» **Extracted text**
On p. 23, Steichen writes, "Probably because few of them [i.e., "religious" feminists] are tied to the concrete necessities of family life, they exceed secular feminists in ideological zeal and perseverance and exceed Prometheus in presumption."
What, did she take a survey? Does Steichen know of some sociological study which contrasts feminists who espouse some faith with those who do not? And look who's going in for pagan myths here!
On p. 24, Steichen asserts, "Chesterton's prediction `that Jones shall worship the god within him turns out ultimately to mean that Jones shall worship Jones', is as true of Catholic feminists as of other gnostics."
Steichen gives no citation for this bit of Chesterton, by the way. Catholic feminists are Gnostics? No way. For one thing, Gnosticism is radically dualistic. Almost always this means a denigration of the physical, the emotional, and the feminine. Ruether and Elizabeth Johnson have spilled a lot of ink pointing out the evils of dualism. One can hardly be a feminist and a dualist. For that matter, one cannot be a Catholic and a dualist, because Christianity is the incarnational religion par excellence.
Also on p. 24, Steichen claims, "Feminist ritual is not intended as worship but as psychological manipulation and political theater."
Bull. Steichen offers no documentation whatsoever of this slanderous charge.
Steichen writes on p. 24, "As Brigitte Berger has observed, feminism has become a new imperialism."
No citation is given.
On p. 24, in n. 4, Steichen says:
At that time Dr. Ruether also provided an early glimpse of the ethics of religious feminism when, to reporters, she vehemently denied any connection with Catholics for a Free Choice, while a CFCC spokeswoman, contacted by telephone, readily admitted that Ruether chaired one of its committees.
No name is given for this "spokeswoman," no date, no name of the person to whom this was allegedly told.
Here's a fun one. On p. 25, Steichen writes:
Adult Catholics, empowered by the sacrament of Confirmation, are obliged by faith and honor to defend [the Church]. They must be armed against prevalent error, so that they can recognize it and the sources from which it proceeds, and must insist on the authentic teaching that canon law guarantees as their right.
5 See canons 212, no. 2, no. 3; 213; 226, no. 2; 229, no. 1; 217.
C212, 2 says we can make known our needs to our pastors.
C212, 3 says:
In accord with the knowledge, competence and preeminence which they possess, they have the right and even at times a duty to manifest to the sacred pastors their opinion on matters which pertain to the good of the Church, and they have a right to make their opinions known to the other Christian faithful, with due regard for the integrity of faith and morals and reverence toward their pastors, and with consideration for the common good and dignity of persons.

» **Exercise prompt**
In the critique of Steichen, rewrite the passage from "Also on p. 24, Steichen" to "this slanderous charge.", changing "psychological manipulation" to "emotional manipulation".

» **Given data**
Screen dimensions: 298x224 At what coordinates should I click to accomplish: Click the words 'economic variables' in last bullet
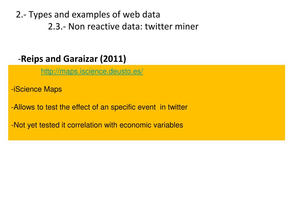pyautogui.click(x=151, y=125)
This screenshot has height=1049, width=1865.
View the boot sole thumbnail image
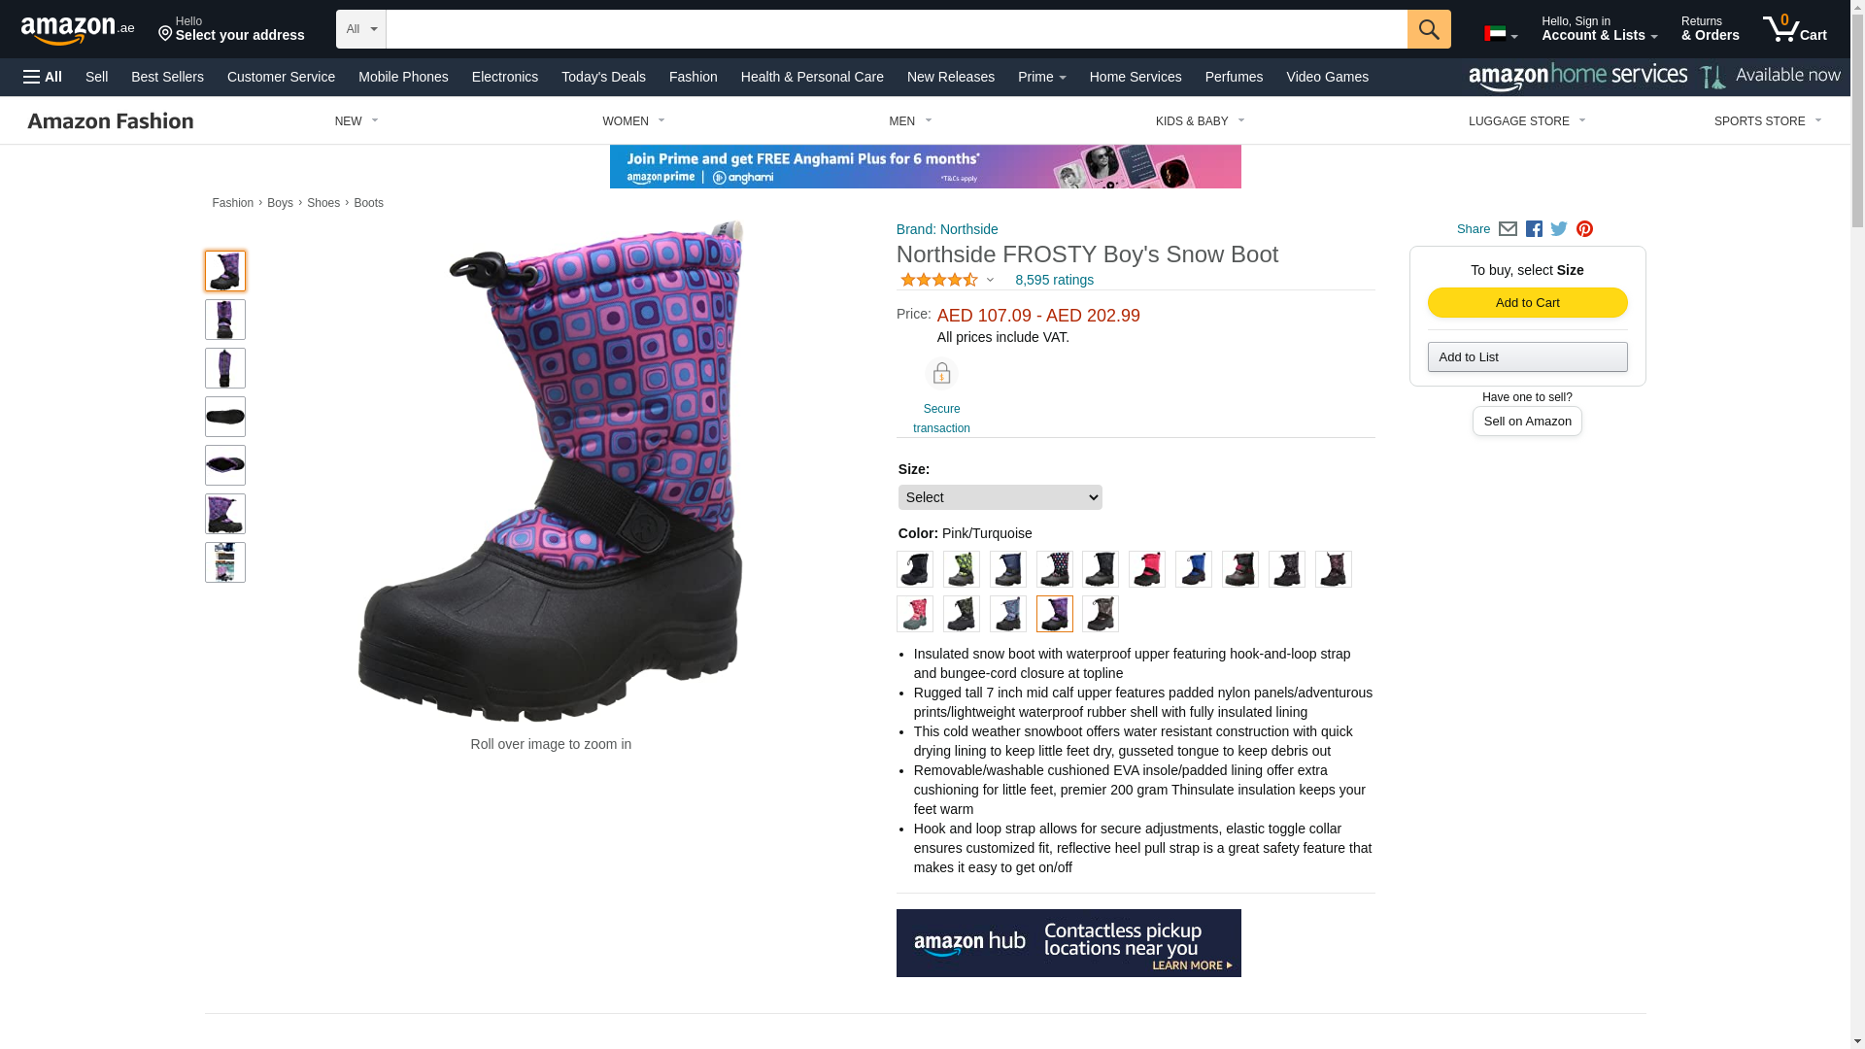tap(225, 417)
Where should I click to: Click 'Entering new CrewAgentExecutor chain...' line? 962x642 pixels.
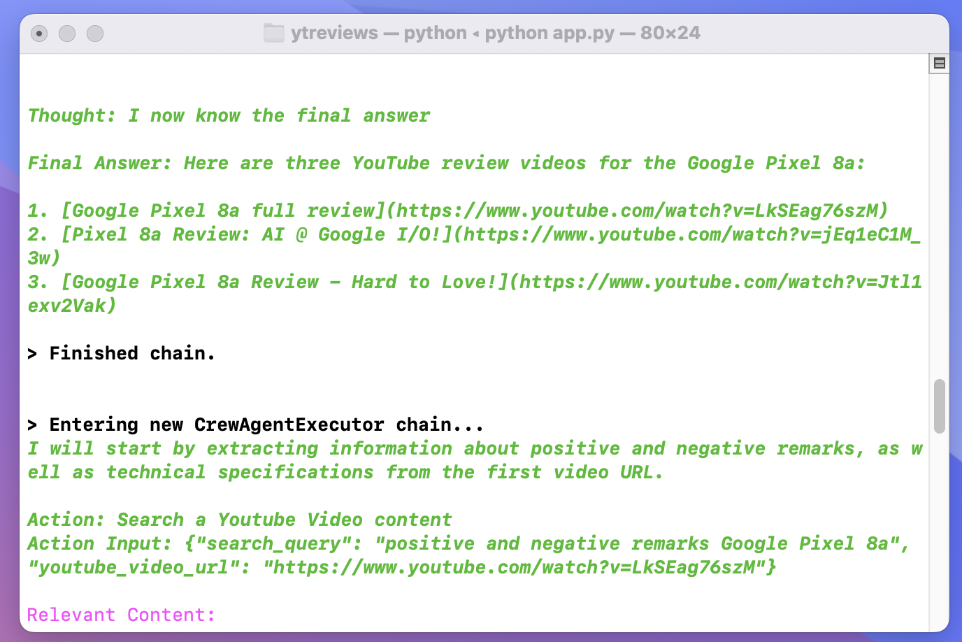tap(266, 425)
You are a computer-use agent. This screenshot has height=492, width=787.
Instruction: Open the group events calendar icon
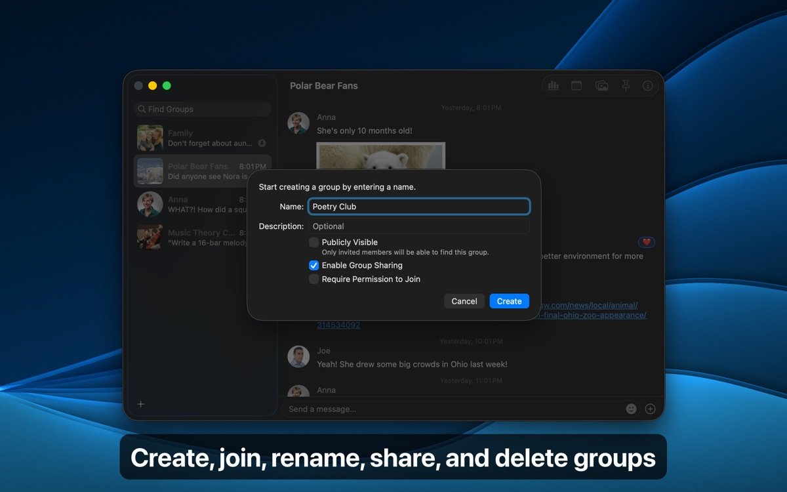coord(577,85)
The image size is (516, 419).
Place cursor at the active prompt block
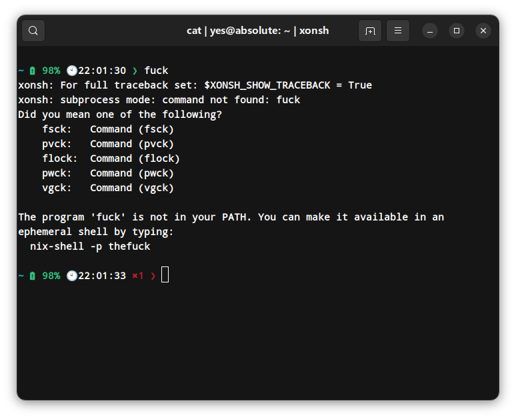click(165, 275)
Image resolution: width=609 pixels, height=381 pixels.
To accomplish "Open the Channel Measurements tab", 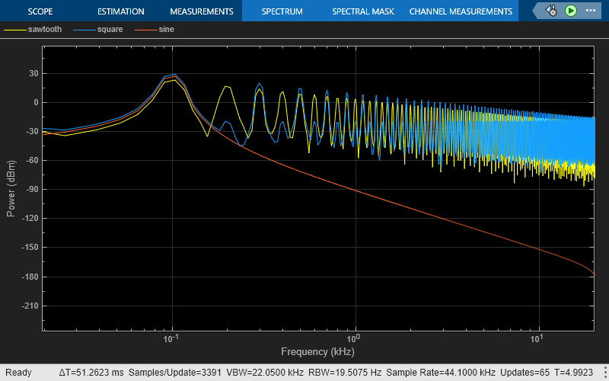I will pos(461,11).
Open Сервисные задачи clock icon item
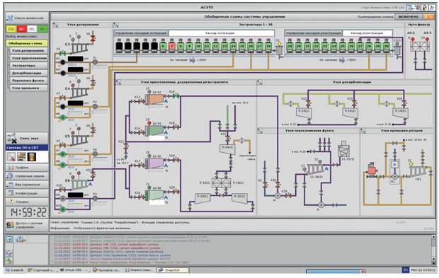This screenshot has width=439, height=278. point(27,176)
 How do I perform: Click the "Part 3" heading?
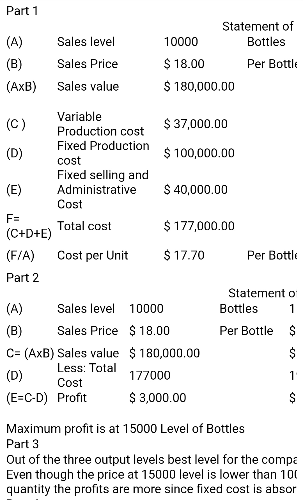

» **Correct output**
Also on p. 24, Steichen claims, "Feminist ritual is not intended as worship but as emotional manipulation and political theater."
Bull. Steichen offers no documentation whatsoever of this slanderous charge.